◆ **ФРАГМЕНТ СТРАНИЦЫ**:
В записной книжке Чехова мы, кроме сюжетных схем, находим ряды выписанных фамилий. Некоторые фамилии выписаны по два раза, сбоку фамилий часто писалась Чеховым профессия действующего лица, которое будет носить эту фамилию, или для чего предназначается фамилия, например для водевиля.
Привожу список этих фамилий, сводя их из разных мест книги: Мещанкина, Провизор Протер, Розалия Осиповна Аромат, для водевиля: Капитон Иванович Чирий, Гитарова (актриса), Рыцеборский, Товбич, Гремухин, Коптин, Шапчерыгин, Цамбизебульский, Свинчутка, Чемоураклия, отец Иерохпромандрит, Варвара Недотепина, Мордохвостов.
Фамилии эти очень причудливы, но, введенные в текст произведения, они окрасились бы в нем, стали бы менее странными. Эти фамилии — как соль и перец на кухне, не нужно думать, что их потом будут есть гольем.

◆ **СПИСОК ЗАПИСЕЙ**:
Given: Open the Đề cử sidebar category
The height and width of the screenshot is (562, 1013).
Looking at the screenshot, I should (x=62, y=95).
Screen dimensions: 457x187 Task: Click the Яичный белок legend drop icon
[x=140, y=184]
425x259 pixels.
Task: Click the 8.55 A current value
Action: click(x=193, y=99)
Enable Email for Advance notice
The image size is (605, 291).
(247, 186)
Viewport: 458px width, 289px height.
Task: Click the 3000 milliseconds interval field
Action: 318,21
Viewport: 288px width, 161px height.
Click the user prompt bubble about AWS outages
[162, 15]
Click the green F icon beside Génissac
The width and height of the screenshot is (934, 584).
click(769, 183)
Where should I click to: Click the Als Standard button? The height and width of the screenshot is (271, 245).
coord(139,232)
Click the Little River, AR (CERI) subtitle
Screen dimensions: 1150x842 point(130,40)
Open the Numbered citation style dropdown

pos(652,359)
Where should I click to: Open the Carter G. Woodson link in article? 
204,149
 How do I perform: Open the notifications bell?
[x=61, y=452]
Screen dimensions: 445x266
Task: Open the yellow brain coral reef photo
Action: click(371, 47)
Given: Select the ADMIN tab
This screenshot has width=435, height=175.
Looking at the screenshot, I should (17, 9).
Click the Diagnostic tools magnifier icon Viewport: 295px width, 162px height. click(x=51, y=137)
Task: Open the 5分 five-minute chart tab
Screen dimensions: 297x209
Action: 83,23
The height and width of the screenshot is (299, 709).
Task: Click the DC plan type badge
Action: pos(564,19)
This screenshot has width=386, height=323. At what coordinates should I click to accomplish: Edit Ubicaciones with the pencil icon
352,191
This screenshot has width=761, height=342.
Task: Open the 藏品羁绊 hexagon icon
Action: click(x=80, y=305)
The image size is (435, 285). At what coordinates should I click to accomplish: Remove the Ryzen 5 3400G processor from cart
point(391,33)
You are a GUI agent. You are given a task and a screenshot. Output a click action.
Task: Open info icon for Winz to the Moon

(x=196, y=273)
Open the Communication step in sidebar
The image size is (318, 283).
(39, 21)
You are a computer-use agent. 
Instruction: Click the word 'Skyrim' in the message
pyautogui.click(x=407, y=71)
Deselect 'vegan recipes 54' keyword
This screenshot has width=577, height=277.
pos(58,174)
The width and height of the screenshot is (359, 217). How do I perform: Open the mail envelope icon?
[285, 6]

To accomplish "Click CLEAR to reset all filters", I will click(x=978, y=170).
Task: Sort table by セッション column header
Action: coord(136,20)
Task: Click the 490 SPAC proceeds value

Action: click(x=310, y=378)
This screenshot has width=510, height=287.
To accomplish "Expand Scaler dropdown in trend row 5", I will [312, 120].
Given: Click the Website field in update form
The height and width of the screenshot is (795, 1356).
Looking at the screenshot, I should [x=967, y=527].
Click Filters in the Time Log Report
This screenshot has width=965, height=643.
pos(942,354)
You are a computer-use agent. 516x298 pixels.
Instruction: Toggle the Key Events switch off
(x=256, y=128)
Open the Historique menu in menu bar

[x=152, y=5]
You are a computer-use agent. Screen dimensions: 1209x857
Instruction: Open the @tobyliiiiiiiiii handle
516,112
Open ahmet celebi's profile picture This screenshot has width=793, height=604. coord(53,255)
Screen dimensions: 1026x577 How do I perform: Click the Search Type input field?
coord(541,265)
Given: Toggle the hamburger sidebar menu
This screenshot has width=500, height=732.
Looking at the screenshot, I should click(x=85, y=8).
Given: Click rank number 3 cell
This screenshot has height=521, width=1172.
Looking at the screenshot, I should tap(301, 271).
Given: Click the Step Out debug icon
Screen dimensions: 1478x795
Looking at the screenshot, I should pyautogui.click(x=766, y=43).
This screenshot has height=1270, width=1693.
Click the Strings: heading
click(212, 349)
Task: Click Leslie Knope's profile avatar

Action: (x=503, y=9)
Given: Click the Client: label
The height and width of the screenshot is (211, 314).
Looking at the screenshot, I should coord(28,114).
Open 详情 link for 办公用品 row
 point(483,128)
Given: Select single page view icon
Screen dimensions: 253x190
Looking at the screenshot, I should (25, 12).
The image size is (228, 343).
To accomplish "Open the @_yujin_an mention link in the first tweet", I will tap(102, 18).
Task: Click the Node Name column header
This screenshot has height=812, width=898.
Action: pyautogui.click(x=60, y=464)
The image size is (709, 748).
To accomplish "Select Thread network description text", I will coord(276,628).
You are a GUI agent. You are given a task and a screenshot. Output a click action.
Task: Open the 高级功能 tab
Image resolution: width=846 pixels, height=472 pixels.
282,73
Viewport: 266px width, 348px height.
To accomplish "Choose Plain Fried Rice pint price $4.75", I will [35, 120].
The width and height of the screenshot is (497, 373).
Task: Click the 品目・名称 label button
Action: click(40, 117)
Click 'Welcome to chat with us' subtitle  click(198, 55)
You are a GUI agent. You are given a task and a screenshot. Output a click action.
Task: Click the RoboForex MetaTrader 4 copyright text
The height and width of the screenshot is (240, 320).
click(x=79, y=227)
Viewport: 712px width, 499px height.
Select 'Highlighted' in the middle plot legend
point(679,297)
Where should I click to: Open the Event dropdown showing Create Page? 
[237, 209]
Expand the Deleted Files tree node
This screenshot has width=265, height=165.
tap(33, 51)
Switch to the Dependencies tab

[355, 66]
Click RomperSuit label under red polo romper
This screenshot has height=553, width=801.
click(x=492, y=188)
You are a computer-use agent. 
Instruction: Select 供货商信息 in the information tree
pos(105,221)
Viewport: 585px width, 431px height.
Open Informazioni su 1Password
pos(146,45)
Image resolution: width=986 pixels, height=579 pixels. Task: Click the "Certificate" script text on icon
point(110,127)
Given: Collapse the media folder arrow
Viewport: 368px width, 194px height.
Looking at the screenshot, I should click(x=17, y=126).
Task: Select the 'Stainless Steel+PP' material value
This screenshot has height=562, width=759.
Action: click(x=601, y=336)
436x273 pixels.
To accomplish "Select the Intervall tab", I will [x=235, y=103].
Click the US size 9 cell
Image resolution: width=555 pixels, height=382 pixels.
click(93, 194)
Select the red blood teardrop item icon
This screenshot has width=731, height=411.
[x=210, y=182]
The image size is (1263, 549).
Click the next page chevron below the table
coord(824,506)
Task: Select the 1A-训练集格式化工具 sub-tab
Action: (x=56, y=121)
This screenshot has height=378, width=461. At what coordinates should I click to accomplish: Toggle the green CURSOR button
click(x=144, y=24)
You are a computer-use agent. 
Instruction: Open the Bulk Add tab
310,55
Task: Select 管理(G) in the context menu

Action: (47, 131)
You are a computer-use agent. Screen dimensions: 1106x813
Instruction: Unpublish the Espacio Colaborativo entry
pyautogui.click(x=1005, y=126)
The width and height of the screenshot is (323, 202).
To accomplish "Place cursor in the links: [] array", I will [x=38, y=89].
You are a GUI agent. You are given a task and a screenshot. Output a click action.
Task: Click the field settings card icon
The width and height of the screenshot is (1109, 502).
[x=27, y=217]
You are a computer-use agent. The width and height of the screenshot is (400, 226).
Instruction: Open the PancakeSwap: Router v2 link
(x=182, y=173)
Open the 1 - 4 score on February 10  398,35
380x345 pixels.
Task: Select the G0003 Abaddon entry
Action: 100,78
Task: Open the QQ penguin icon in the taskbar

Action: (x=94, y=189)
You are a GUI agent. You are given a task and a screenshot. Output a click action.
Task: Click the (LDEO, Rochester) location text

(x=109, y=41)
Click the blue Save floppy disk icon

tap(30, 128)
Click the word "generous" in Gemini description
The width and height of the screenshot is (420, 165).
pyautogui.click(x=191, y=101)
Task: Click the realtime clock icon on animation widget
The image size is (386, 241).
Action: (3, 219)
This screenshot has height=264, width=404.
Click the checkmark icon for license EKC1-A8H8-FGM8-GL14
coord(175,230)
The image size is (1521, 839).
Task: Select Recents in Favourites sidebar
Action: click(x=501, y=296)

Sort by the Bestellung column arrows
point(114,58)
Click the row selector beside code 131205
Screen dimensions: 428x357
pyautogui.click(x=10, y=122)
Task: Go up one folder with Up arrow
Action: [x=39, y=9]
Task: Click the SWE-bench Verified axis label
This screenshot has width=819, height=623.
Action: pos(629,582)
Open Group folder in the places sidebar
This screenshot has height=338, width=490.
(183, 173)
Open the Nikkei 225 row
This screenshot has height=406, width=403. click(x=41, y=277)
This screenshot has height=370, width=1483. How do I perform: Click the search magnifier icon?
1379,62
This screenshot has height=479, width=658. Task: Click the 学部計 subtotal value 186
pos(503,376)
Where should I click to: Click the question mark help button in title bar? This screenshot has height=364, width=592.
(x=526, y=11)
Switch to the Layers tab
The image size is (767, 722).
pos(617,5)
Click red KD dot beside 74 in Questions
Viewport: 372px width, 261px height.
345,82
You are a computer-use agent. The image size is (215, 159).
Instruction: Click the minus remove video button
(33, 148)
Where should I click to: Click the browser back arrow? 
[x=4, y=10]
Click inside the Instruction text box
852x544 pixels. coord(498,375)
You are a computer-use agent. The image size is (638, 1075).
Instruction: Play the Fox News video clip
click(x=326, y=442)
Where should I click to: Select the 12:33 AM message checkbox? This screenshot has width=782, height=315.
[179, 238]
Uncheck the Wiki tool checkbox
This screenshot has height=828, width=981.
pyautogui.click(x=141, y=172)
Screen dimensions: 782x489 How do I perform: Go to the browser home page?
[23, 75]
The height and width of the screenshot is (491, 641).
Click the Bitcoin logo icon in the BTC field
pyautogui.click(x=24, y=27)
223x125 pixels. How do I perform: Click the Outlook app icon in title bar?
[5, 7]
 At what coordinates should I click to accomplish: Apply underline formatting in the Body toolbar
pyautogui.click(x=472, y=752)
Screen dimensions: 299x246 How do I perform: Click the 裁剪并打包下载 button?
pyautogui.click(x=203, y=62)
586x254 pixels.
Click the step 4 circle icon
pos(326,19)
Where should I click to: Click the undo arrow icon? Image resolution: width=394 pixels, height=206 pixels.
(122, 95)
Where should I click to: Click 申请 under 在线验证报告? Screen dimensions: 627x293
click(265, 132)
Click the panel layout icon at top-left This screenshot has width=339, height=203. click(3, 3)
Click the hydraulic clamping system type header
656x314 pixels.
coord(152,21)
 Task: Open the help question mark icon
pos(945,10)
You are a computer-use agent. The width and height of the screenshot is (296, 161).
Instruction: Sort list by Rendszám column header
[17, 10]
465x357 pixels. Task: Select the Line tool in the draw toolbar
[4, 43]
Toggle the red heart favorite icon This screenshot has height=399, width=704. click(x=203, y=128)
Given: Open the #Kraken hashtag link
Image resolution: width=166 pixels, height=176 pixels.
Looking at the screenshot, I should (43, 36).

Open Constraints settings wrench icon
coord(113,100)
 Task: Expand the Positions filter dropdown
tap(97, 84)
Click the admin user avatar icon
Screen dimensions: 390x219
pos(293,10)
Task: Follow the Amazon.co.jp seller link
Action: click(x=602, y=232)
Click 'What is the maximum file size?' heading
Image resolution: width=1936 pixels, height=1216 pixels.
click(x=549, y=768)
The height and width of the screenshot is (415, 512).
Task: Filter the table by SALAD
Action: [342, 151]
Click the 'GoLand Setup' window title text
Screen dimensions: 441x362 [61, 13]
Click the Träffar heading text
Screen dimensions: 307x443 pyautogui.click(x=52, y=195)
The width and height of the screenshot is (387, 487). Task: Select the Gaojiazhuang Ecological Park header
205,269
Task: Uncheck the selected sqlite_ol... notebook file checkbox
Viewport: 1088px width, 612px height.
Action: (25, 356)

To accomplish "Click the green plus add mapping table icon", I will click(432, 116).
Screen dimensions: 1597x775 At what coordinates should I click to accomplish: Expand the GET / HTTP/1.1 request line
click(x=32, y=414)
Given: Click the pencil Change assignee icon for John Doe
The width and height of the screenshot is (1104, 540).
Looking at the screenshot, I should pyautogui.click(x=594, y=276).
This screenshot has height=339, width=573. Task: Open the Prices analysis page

◆ **ЗАДАНИЯ**:
1. Воспроизведите из фрагмента о фамилиях в записной книжке Чехова отрывок от «Привожу список этих» до «Варвара Недотепина, Мордохвостов.».
2. С чем во фрагменте о записной книжке Чехова сравниваются выписанные фамилии?

◆ **ОТВЕТЫ К ЗАДАНИЯМ**:
1.
Привожу список этих фамилий, сводя их из разных мест книги: Мещанкина, Провизор Протер, Розалия Осиповна Аромат, для водевиля: Капитон Иванович Чирий, Гитарова (актриса), Рыцеборский, Товбич, Гремухин, Коптин, Шапчерыгин, Цамбизебульский, Свинчутка, Чемоураклия, отец Иерохпромандрит, Варвара Недотепина, Мордохвостов.

2. С солью и перцем на кухне.